Coordination of school, community, statewide and national resources is vital to address the complex issues and needs of pregnant and parenting teens. Collaborations, referrals and coordination with available community resources promote mutual participation and provide a continuum of services while avoiding competition with or duplication of existing services and programs. When community agencies work together the ultimate result is a decreased need for financial support from the government. It is important to educate teen parents about the resources that are available to them and how they can access these services as a means to self-sufficiency, responsibility and employment.

Identifying Resources

Agencies and Organizations
In every community, there are varied agencies and professional organizations that provide programs, services, funding and expertise that can be used to enhance services for pregnant and parenting teens. Identifying resources specific to the needs of a local program can be done through many sources.

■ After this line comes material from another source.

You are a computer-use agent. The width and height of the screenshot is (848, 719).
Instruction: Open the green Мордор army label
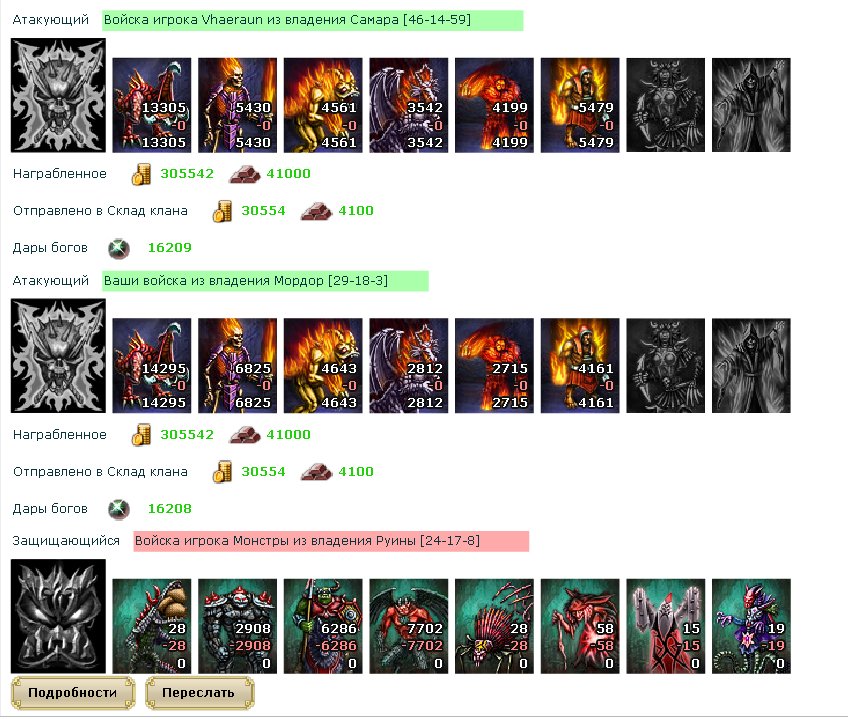(265, 281)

Some of them include:

  • "Directory of Community Resources," which provides in-depth descriptions of service programs with eligibility requirements;
  • "Blue Pages" of local telephone directories;
  • high schools;
  • hospitals;
  • local county assistance offices;
  • governmental agencies;
  • service and civic clubs, church groups, private and public ventures; and
  • additional suggestions (see attached Community Resource listing).

Once the resource list has been compiled, it can be used to acquire:

  • speakers for seminars, workshops and parenting classes;
  • mentor participants;
  • contacts for career and job exploration opportunities;
  • referrals for participants and program staff; and
  • participants for program Advisory Boards or Service Provider Councils.

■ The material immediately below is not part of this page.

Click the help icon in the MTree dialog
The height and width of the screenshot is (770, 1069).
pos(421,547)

The Advisory Boards and Service Provider Councils can then take active roles in helping teen parents implement a variety of activities:

  • volunteer programs;
  • job training;
  • alternative education credits;
  • summer programming;
  • cultural affairs;
  • fundraising events;
  • job and health fairs; and
  • incentive programs.

Sometimes simply obtaining the community resource list is the easy task. It is important to publicize what services are offered through the parenting program. The more staff and students participate in community meetings, health fairs and other functions, the more visible and viable these resources become. This helps to create, build and sustain the bond needed for maintaining effective community partnerships. Pamphlets, brochures, phone-a-thons, mass mailings and media exposure are other methods of promoting the program as well as publicizing active collaborators.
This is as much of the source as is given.